TODAY’S PAPER | December 21, 2025 | EPAPER

Education or a mere degree?

Letter December 17, 2025
Education or a mere degree?

As a BS Anesthesia student, I entered university believing that I would receive the training necessary to support safe surgical care — an area where precision can save lives. Yet, like thousands of students enrolled in Allied Health Sciences programmes across Pakistan, I now face a difficult question: Are we receiving an education, or merely being handed a degree?

In countless universities, students enrolled in essential fields such as Anesthesia, Radiology, Cardiology, Surgical Technology and Medical Laboratory Sciences face a harsh reality: no clinical exposure, no functional laboratories and no proper faculty. These deficiencies create a widening gap between what students learn on paper and what the healthcare system expects from them in real clinical settings.
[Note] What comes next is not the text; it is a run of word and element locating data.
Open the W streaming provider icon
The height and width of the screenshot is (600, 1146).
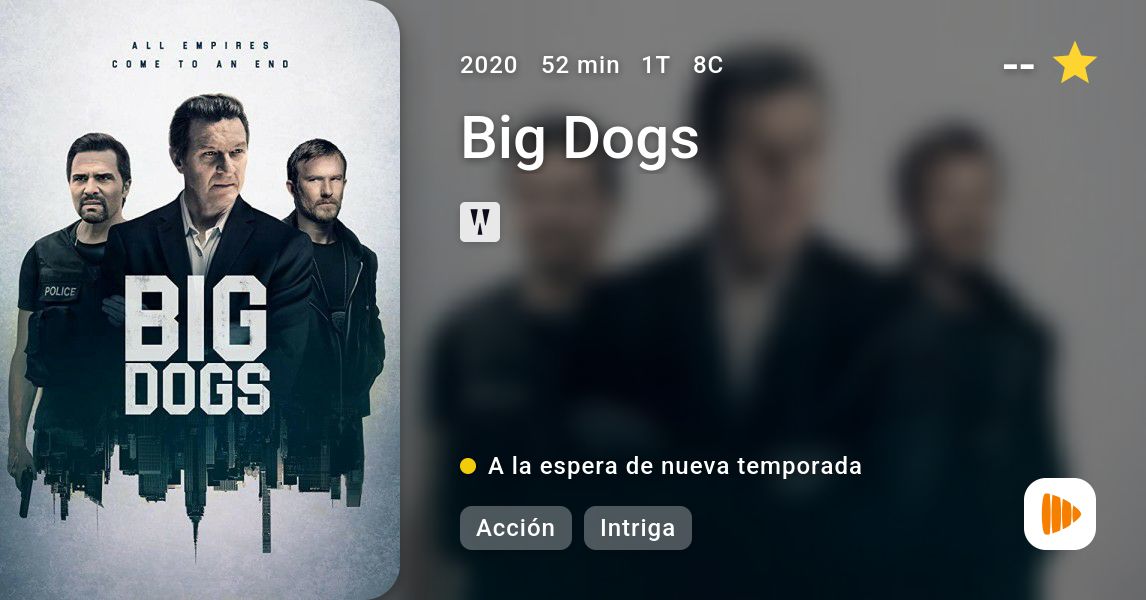[480, 222]
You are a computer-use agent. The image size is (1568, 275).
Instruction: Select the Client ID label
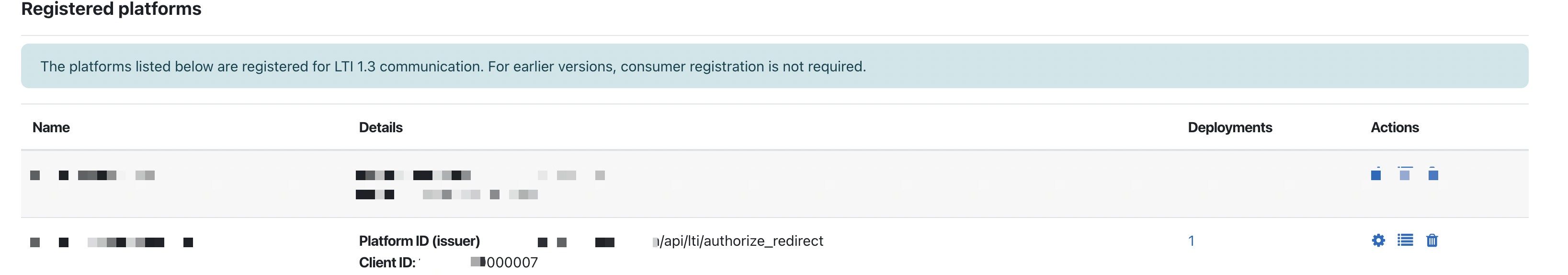(387, 263)
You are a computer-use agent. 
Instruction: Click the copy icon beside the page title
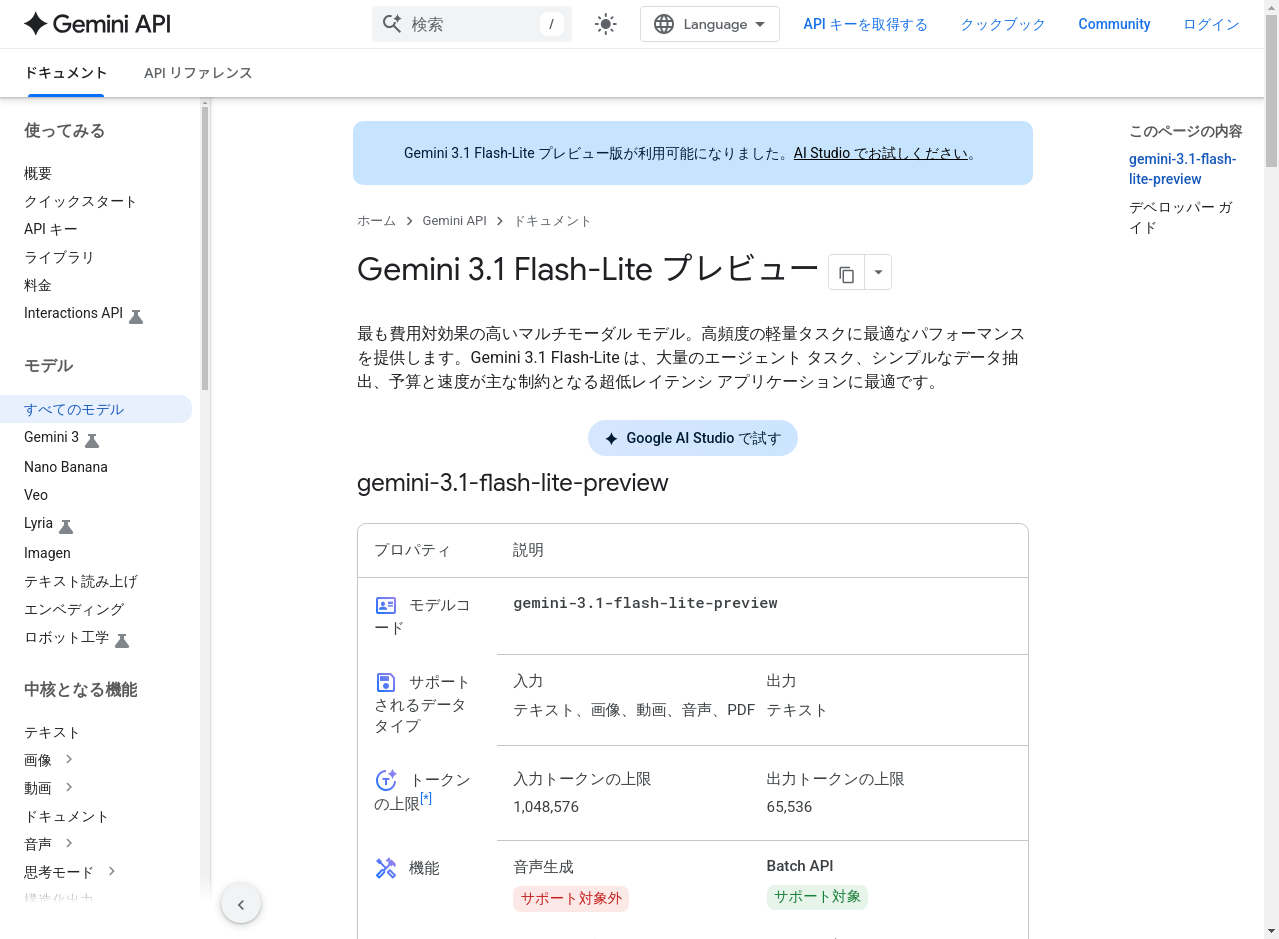click(846, 271)
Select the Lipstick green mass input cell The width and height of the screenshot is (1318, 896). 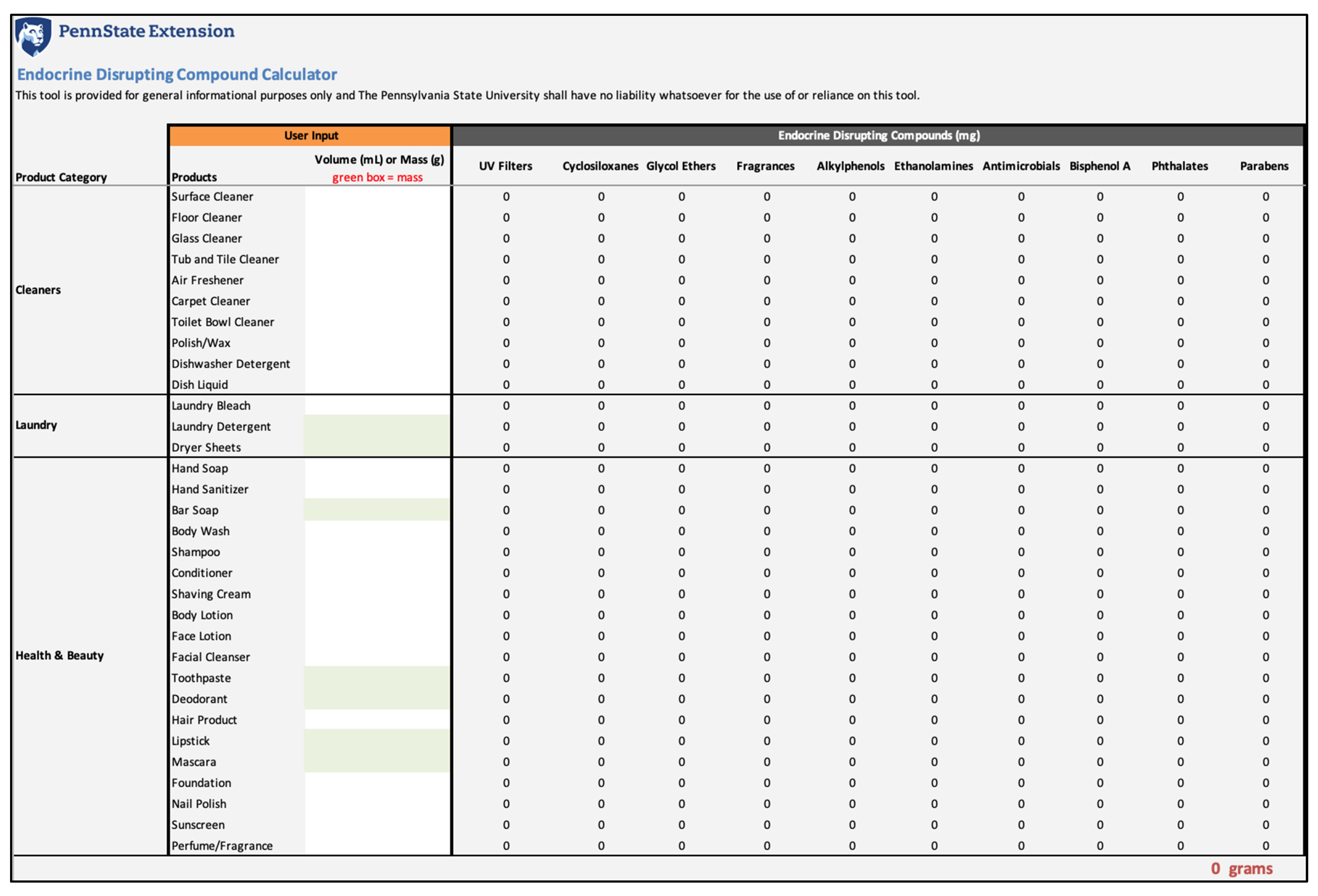click(x=377, y=741)
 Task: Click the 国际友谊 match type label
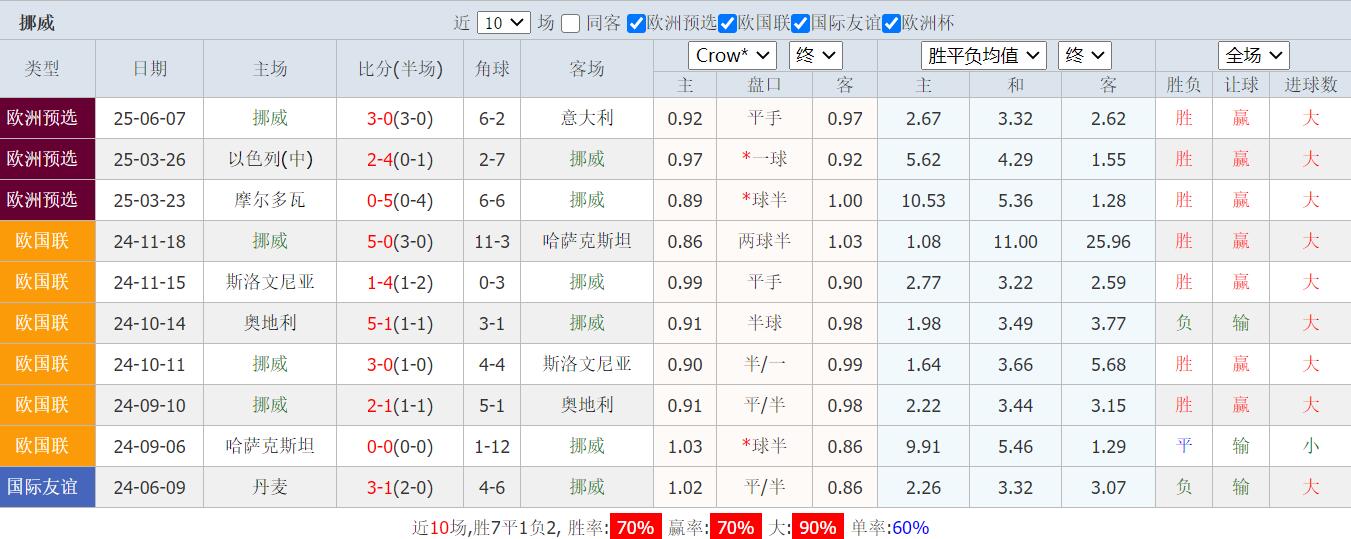pos(42,487)
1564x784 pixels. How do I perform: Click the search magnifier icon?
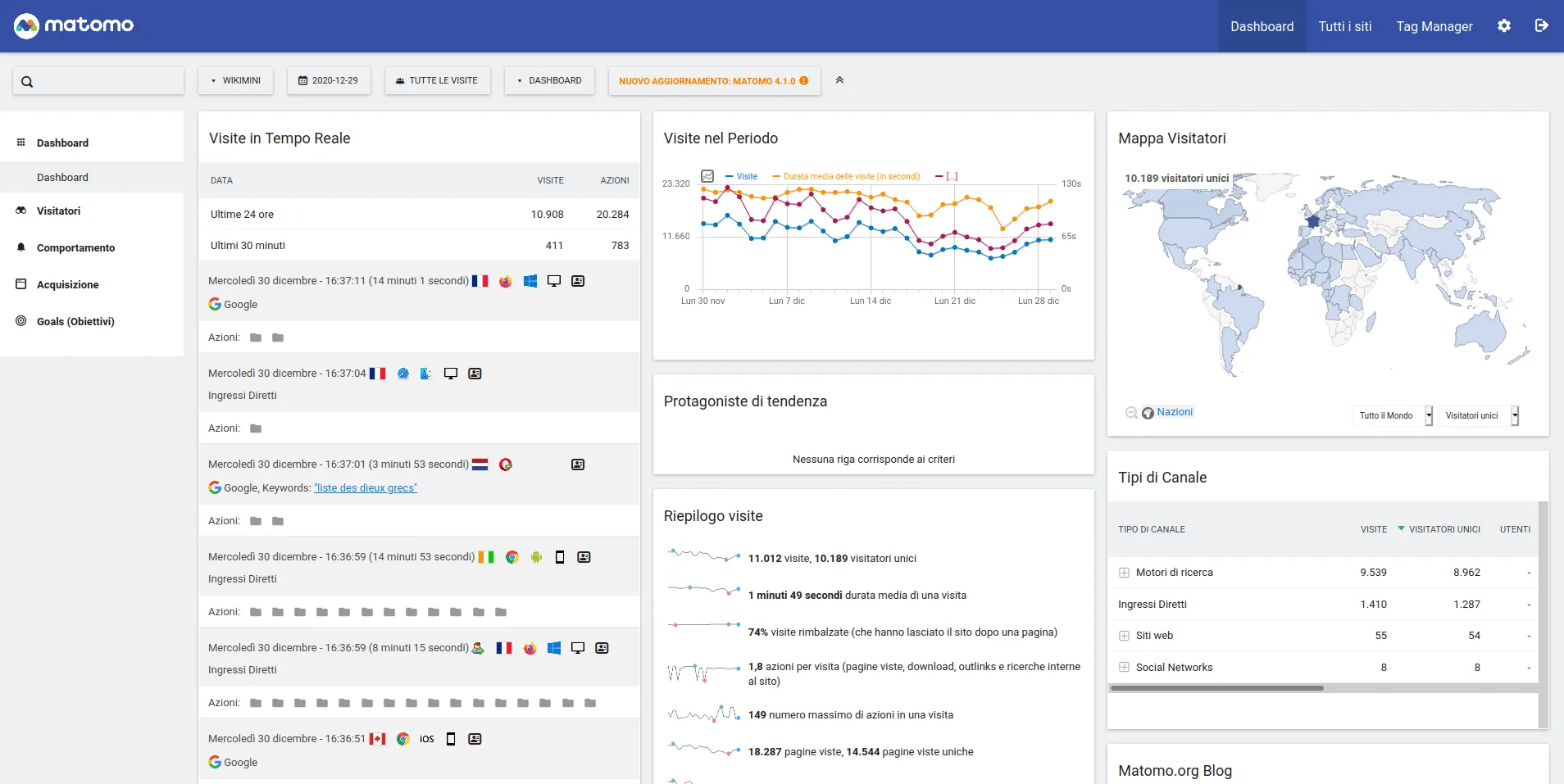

The result is a growing crisis of competence.

Graduates enter hospitals lacking the skills necessary for safe patient care, not because they lack dedication, but because the institutions responsible for training them have failed to provide even the minimum requirements.
When education becomes a business rather than a responsibility, the consequences inevitably reach the bedside where errors are costly and sometimes irreversible. Despite these widespread problems, regulatory oversight remains weak. Many institutions continue to enrol large batches without securing teaching hospitals, simulation labs or qualified faculty. Meanwhile, students invest years of hard work and financial resources, only to emerge feeling unprepared and professionally insecure.

As a student, I am not asking for luxury but only for the education we were promised and the skills we need to serve patients responsibly. If Pakistan truly aims to strengthen its healthcare system, it must start by strengthening the training of those who will run it.